Thus compound interest in two years is,

$0.2544x=2544$, 

Or, $x=10000$.

And simple interest,

$24\text{% of } x=2400$.

Answer: Option a: Rs. 2400.

Key concepts used: Compound interest as simple interest plus interest on interest -- Compound interest -- Simple interest.

To evaluate the simple interest we needed to evaluate the capital first.

Problem 7.

On a certain principal the compound interest compounded annually for the second year at 10% per annum is 132. The principal is,

  1. Rs. 1000
  2. Rs. 1200
  3. Rs. 1320
  4. Rs. 1250

Solution 7: Problem analysis and solution

Here compound interest in second year on principal $x$ is,

$0.1x +0.1\times{0.1}x$, simple interest plus compounded interest on interest earned in first year

$=0.11x$

$=132$, as given.

So the capital is,

$x=\displaystyle\frac{13200}{11}=1200$

Answer: Option b: Rs. 1200.

Key concepts used: Compound interest -- Interest on interest -- Solving in mind.
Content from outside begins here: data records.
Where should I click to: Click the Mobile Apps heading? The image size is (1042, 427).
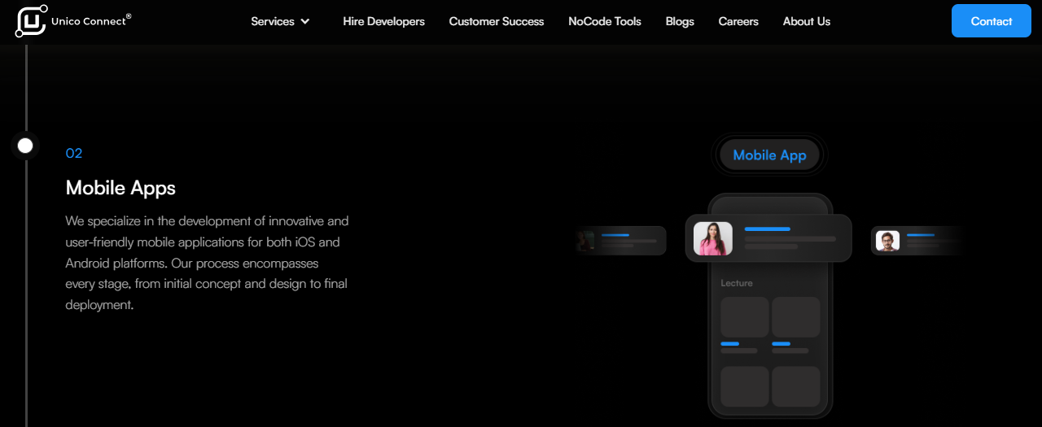120,188
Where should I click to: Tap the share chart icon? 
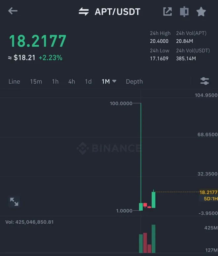click(x=167, y=12)
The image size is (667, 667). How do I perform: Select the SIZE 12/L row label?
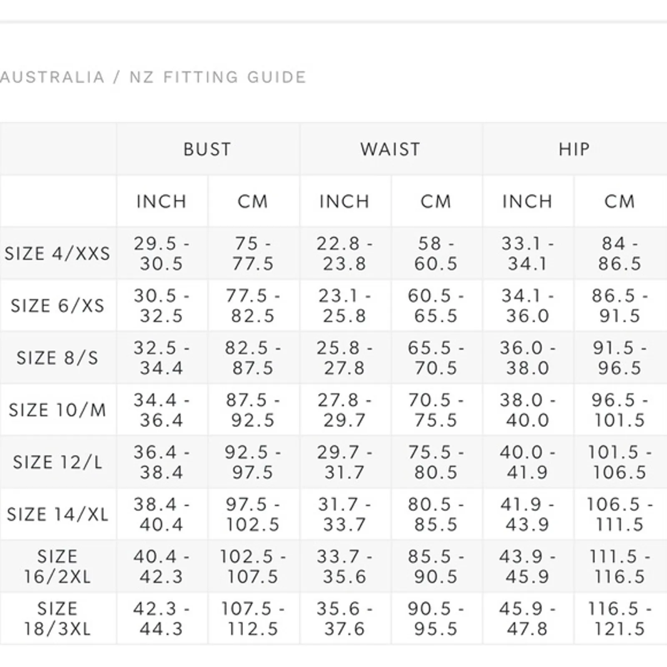[x=58, y=462]
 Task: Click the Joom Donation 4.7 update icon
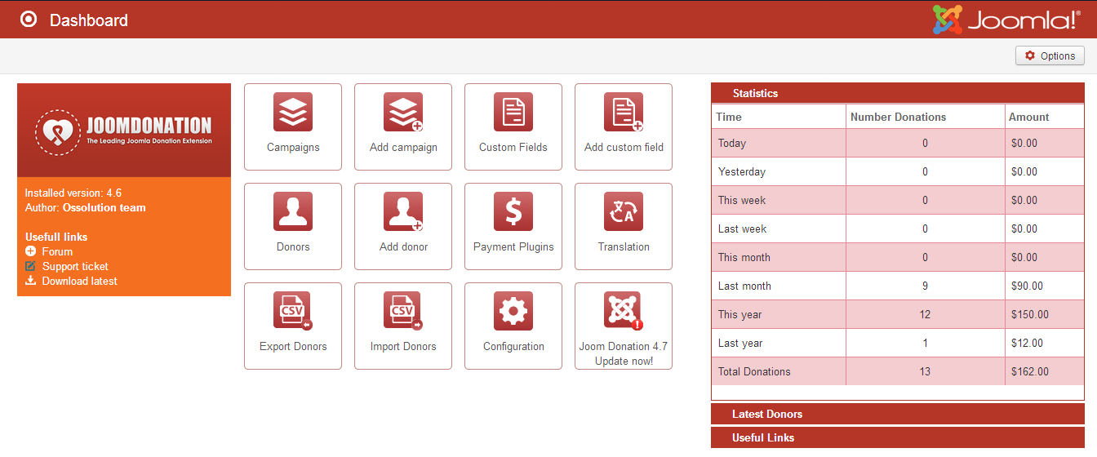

The problem could easily be solved in mind.

Problem 8.

On a certain principal of Rs. P, rate of interest is 2r% per annum. The person will then get after 3 years at compound interest a sum of,

  1. $\text{Rs. }P\left(1+\displaystyle\frac{r}{100}\right)^3$
  2. $\text{Rs. }P\left(1+\displaystyle\frac{r}{50}\right)^3$
  3. $\text{Rs. }\displaystyle\frac{6Pr}{100}$
  4. $\text{Rs. }3P\left(1+\displaystyle\frac{r}{100}\right)^3$

Solution 8: Problem analysis and solution

Here we will use the standard formula for growth of principal $C$ at compound interest rate $q$% per annum over $n$ years as,

$C_n=C\left(1+\displaystyle\frac{q}{100}\right)^n$, to convert percentage interest $q$ needed to be divided by 100.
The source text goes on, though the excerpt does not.